IoT in the Air Transport Industry - Three Keys for a Strong Implementation
By Floyd Davis, Director of Sales, Global Accounts at Solace
The air transport industry has an innovation problem.
Bogged down by legacy systems and stringent regulations, it's difficult for those in the industry to experiment with and implement new technologies that will ultimately improve operations and service. Connected devices are changing this dynamic as air carriers start to jump on the Internet of Things (IoT) revolution with the introduction of smart unit load devices (ULDs).
While the industry previously relied on inaccurate (and time-consuming) manual tracking processes, innovative ULD technology allows full visibility into the status of shipments with seamless, real-time updates.
From inclement weather to security issues, there are a number of challenges that can impact the delivery of packages or change the intended route from point A to point B. IoT helps air carriers take all the necessary information into account to better manage and route shipments, while providing customers with the most updated information.
But IoT isn't just a one-and-done solution.
Air transport companies must implement supporting technologies that connect all the moving parts and ensure critical information doesn't get lost in flight. Creating an efficient IoT strategy requires smarter data connections, stronger security, and a foolproof back-up plan.
Create connections with third-party data for real-time analysis and efficient routing
There's no doubt that IoT devices enable smarter tracking of shipments; but air carriers can take this a step further by leveraging applications that synchronize and exchange critical logistics data from third-parties as well. This can include insight on weather conditions, Traffic Flow Management Systems (TFMS) and even logistical data from specific aircrafts or airports.
Gaining an accurate picture of the status of deliveries requires more than just looking at the location of a shipment and estimating the time of arrival.
By leveraging third-party data along with their real-time IoT insight, air carriers can get more strategic about package routes. Take, for example, a shipment in Kansas City that needs to get to New York City.

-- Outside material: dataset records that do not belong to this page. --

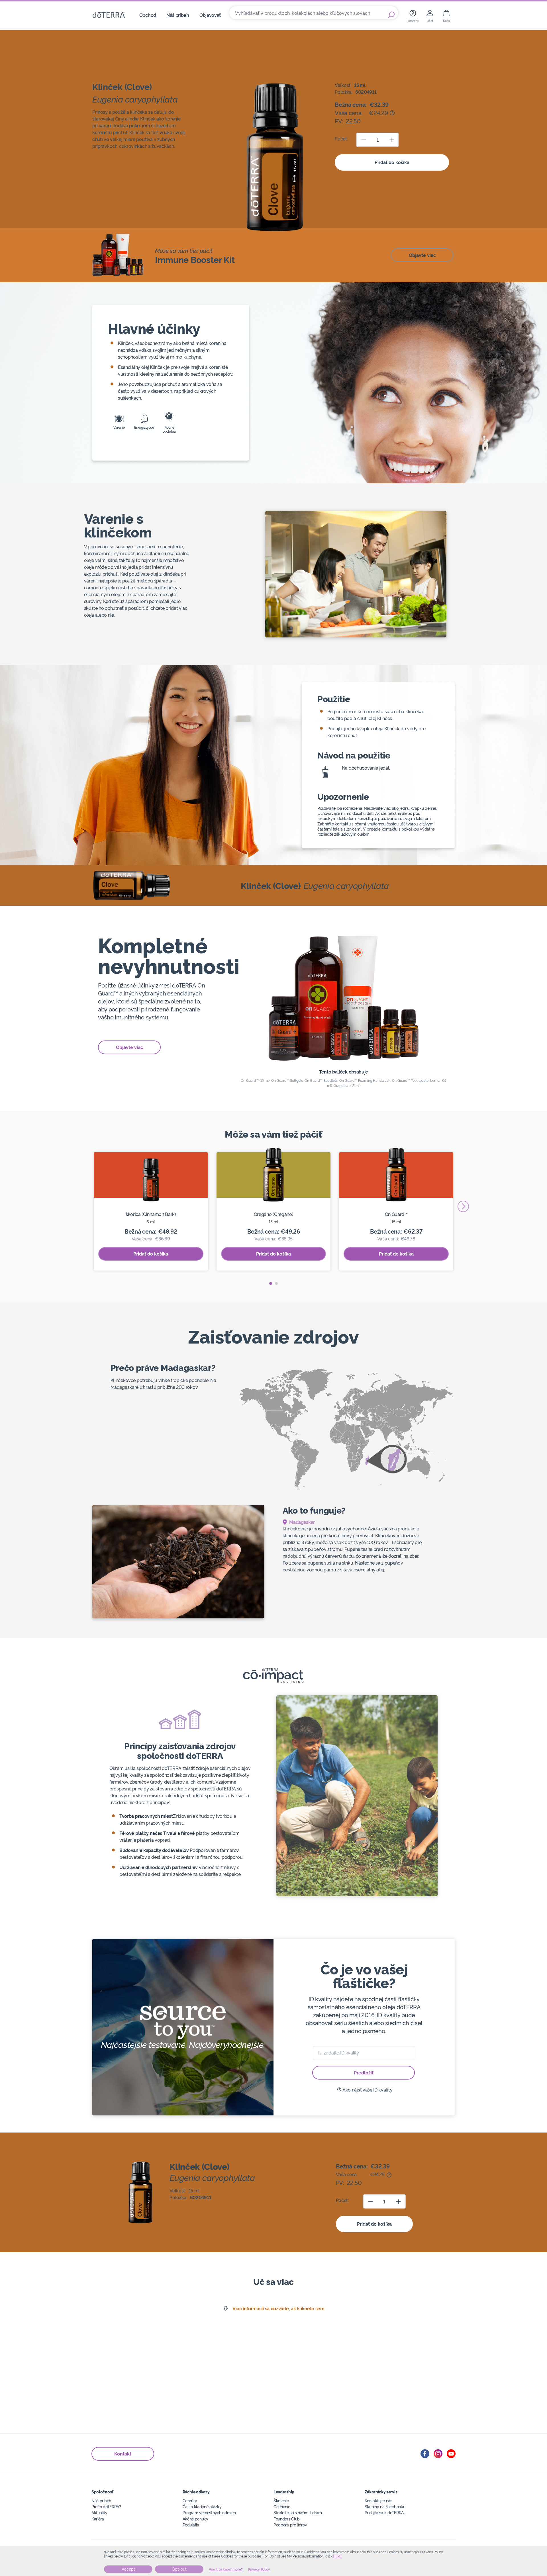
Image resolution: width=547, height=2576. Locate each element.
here (337, 2556)
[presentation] (463, 1206)
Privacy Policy (259, 2569)
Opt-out (179, 2569)
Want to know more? (226, 2569)
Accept (128, 2569)
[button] (270, 1283)
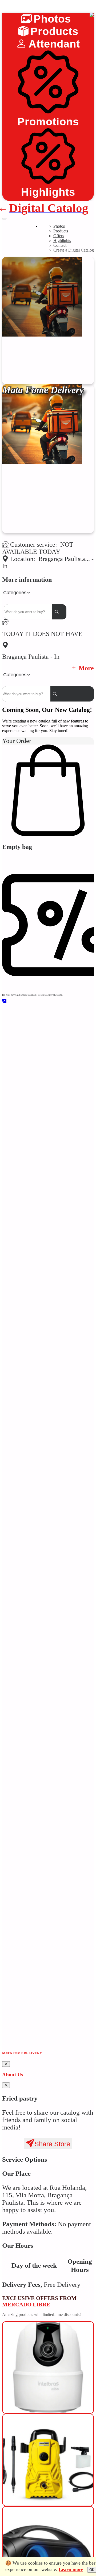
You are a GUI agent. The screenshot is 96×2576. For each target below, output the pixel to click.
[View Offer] (48, 2400)
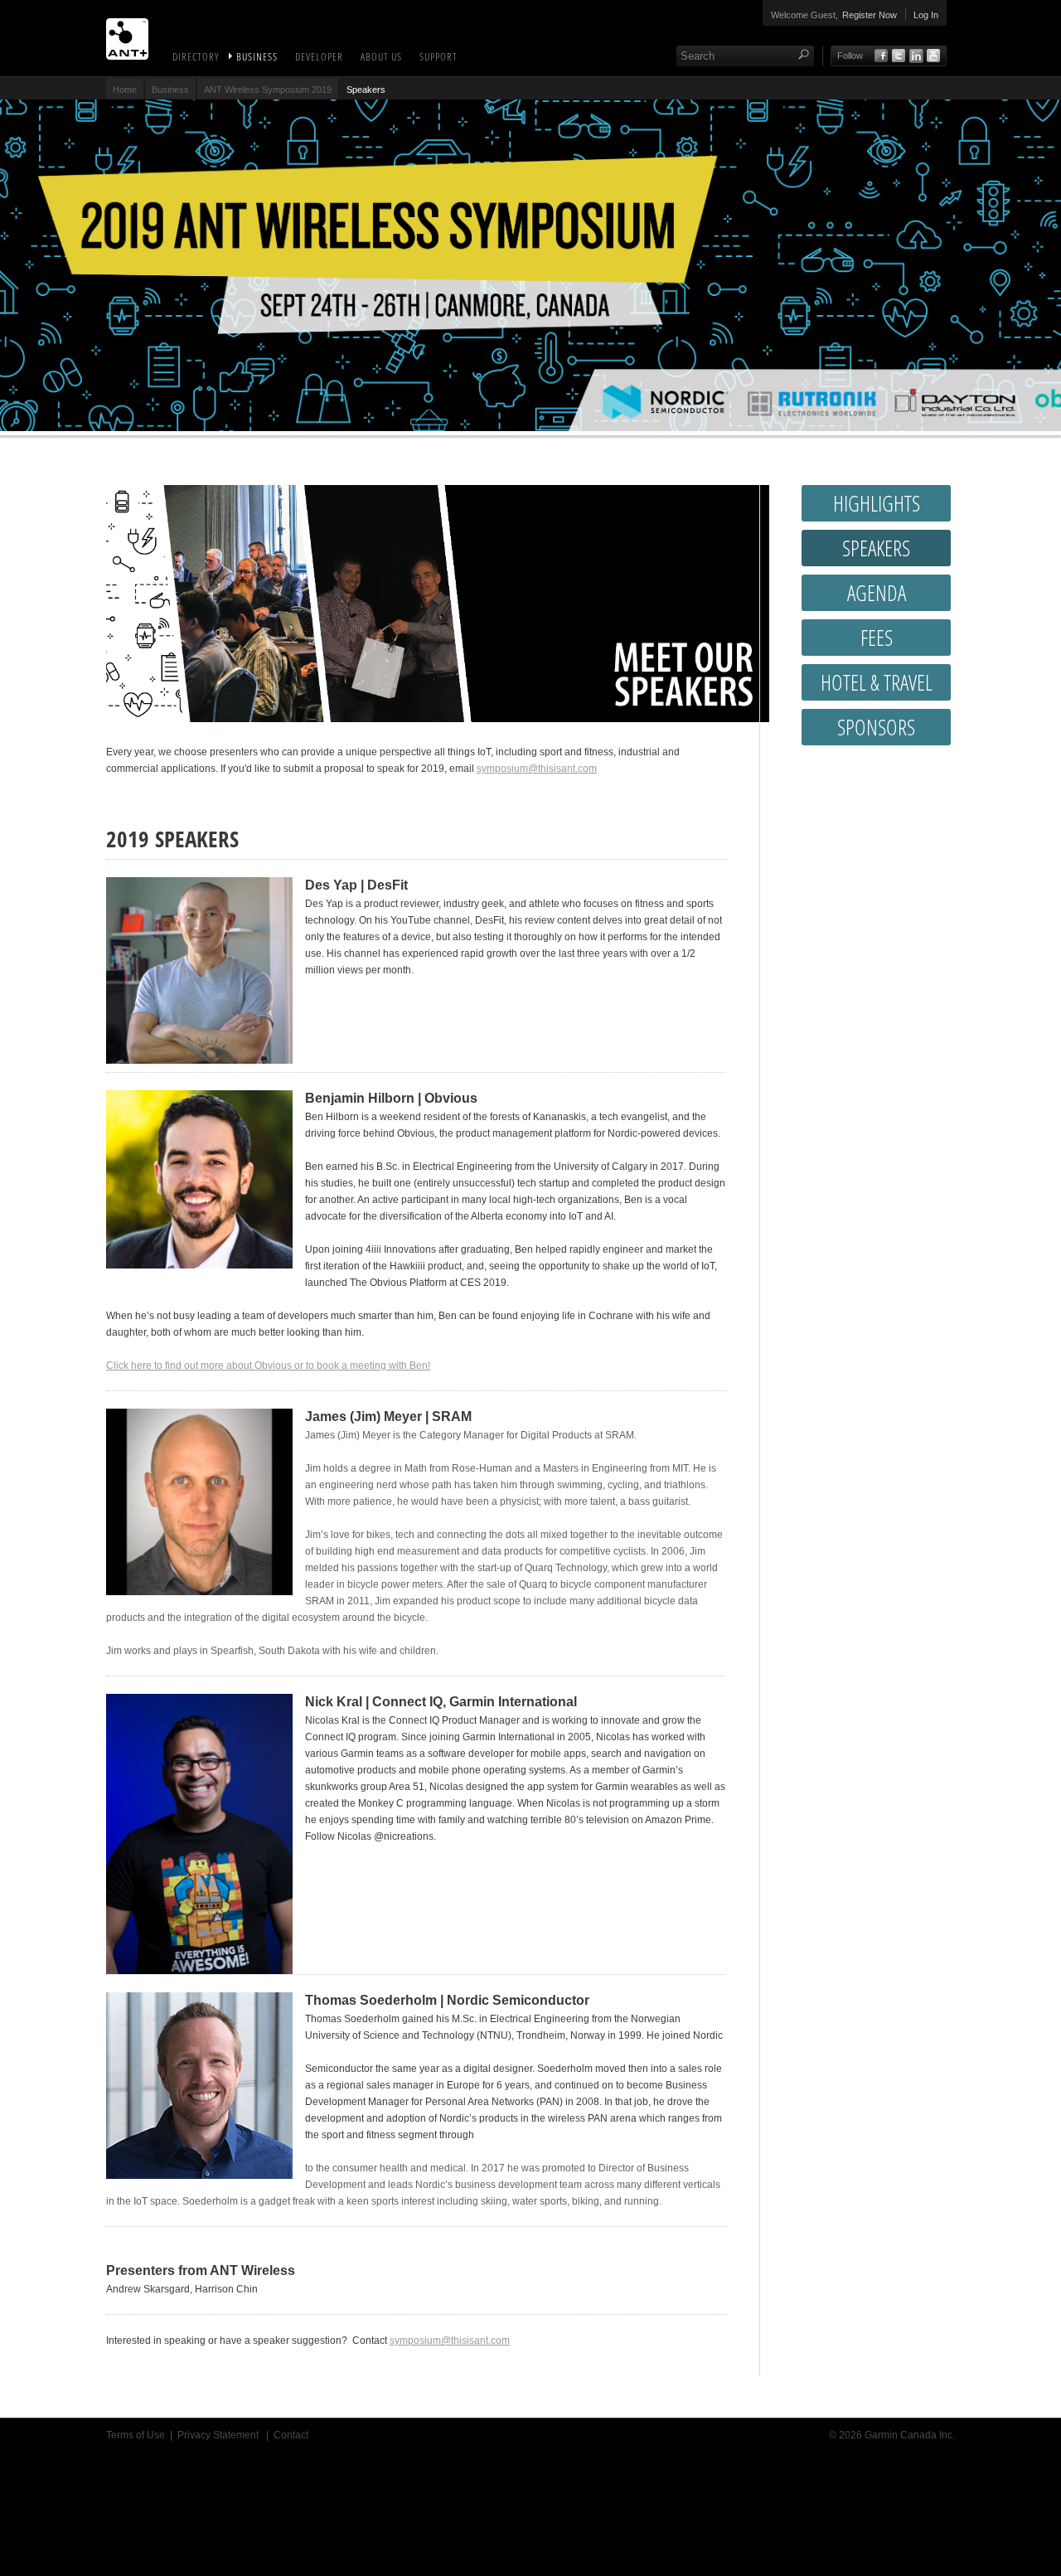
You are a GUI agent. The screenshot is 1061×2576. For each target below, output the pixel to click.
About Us (381, 56)
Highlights (876, 503)
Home (125, 90)
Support (438, 56)
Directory (195, 56)
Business (257, 56)
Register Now (869, 15)
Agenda (876, 593)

If the logistics company integrates weather data, they will immediately recognize the big snow storm due to hit Missouri in the next day. From there, the system can optimize the intended route options, prompting an administrator to put the package on a truck headed toward Illinois-and ship it on the next flight out of Chicago.
Without this smart integration of third-party data, the package may have been stuck in Kansas City for days, resulting in massive delivery delays and frustrated customers.
Beyond improving customer satisfaction, taking a data-driven approach to managing shipments can allow the air transport industry to refine their operations and ultimately become more efficient in how they route packages.
Padding IoT devices and applications with smart security features
Cybersecurity is a top concern for companies implementing IoT devices. With their ability to host and share so much data, it's not just important to protect the storage aspects of connected devices, but also to keep data safe as it moves between systems.
In the air transport industry, specifically, logistics companies have pools of sensitive information at their fingertips, making it even more critical that data is not intercepted and compromised while in transit.
By using Transmission Control Protocol (TCP) connections between all their IT applications, air carriers can ensure important data is fully protected while it moves back-and-forth between all the necessary systems. In other words, every device and system will require authentication before it can send or receive messages, and every message will remain fully encrypted while in transit.
Cybersecurity is obviously a big concern across industries, but logistics companies have unique challenges and must ensure sensitive information about flights and potential issues is only seen by relevant parties.
Incorporate smart backup capabilities to ensure nothing goes missing during a disconnect
The truth is that technology isn't always going to operate completely as planned. A smart IoT strategy isn't just about making the right connections while everything is running smoothly; it's also about ensuring nothing gets lost when there's a disconnect.
Oftentimes when any device or system suddenly suffers an outage, everything comes to a screeching halt. This means that important connections are missed, but it can also create even bigger problems once things are back up-and running.
Air carriers need a failsafe way to combat this from happening. By equipping connected devices with smart applications that securely hold onto important data during a disconnect (and ensure a smooth flow of information once systems are running), air carriers can create a foolproof IoT strategy that is efficient even when it's down for a short period of time.
The air transport industry is quickly adopting connected ULDs; but IoT alone won't solve every issue for air carriers. To develop a strong IoT implementation that allows real-time tracking and management of shipments, companies must pad their devices with supporting technologies that ensure the right information gets where it needs to go, rain or shine.